About this exercise -
Pictures stay out; everything else in the entries below is to be duplicated exactly.
=== Begin Enclosure ===
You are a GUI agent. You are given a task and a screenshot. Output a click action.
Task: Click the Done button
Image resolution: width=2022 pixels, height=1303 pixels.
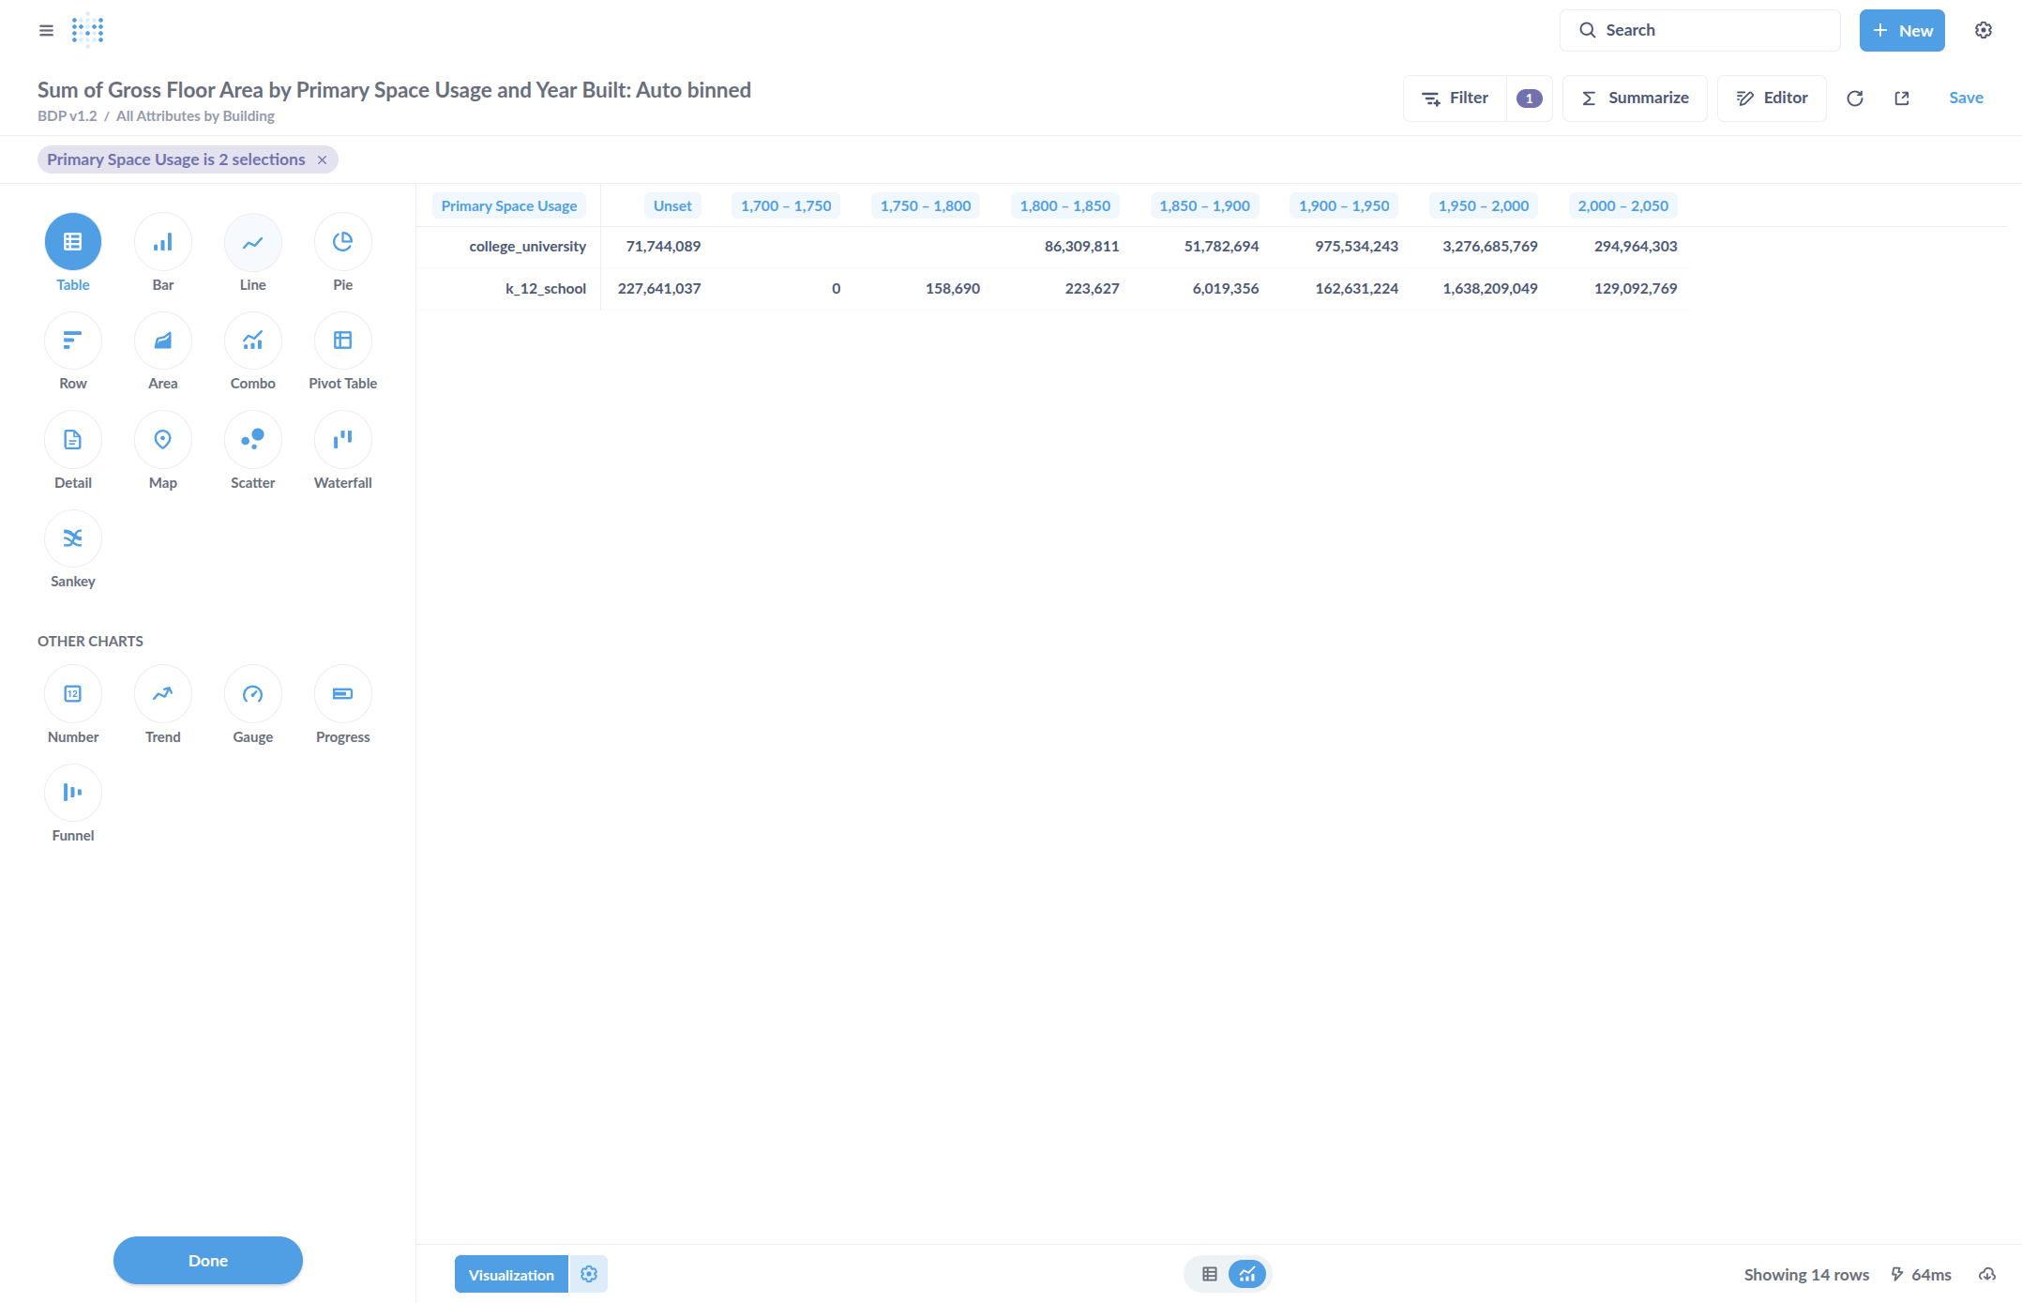tap(208, 1260)
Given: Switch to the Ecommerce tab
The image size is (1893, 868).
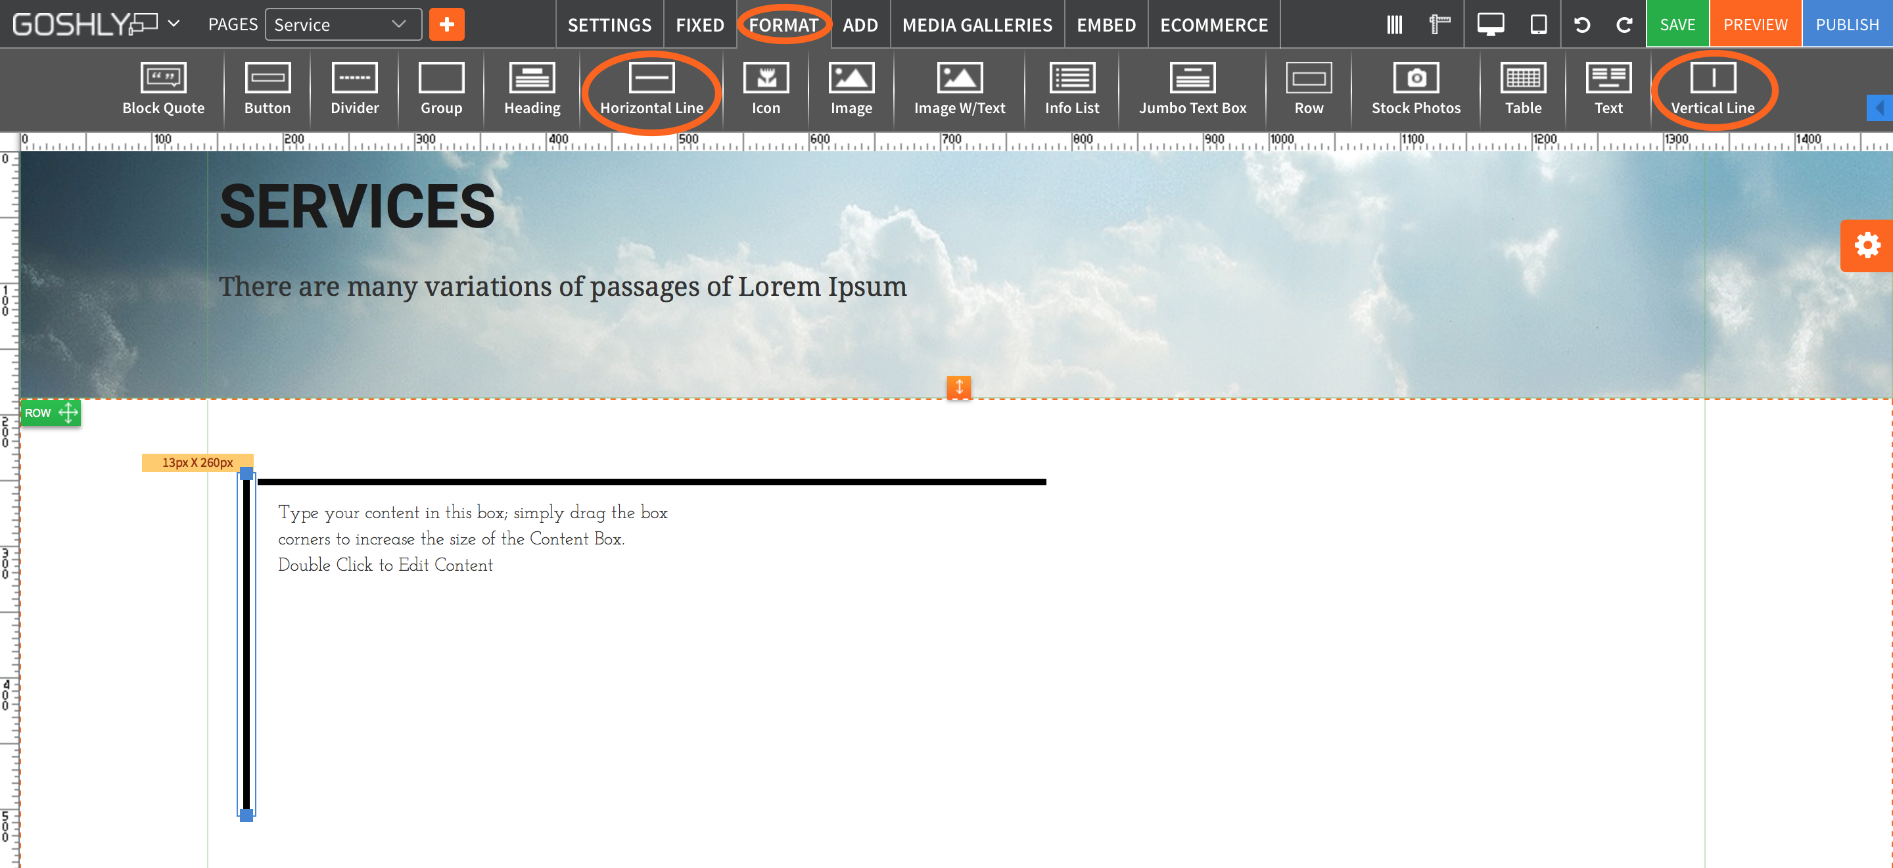Looking at the screenshot, I should (x=1213, y=24).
=== End Enclosure ===
Result -
You are a GUI agent. You are given a task and a screenshot. Output a click action.
Task: Click the Done button
Image resolution: width=2022 pixels, height=1303 pixels.
tap(208, 1260)
Given: Switch to the Ecommerce tab
The image size is (1893, 868).
Looking at the screenshot, I should (x=1213, y=24).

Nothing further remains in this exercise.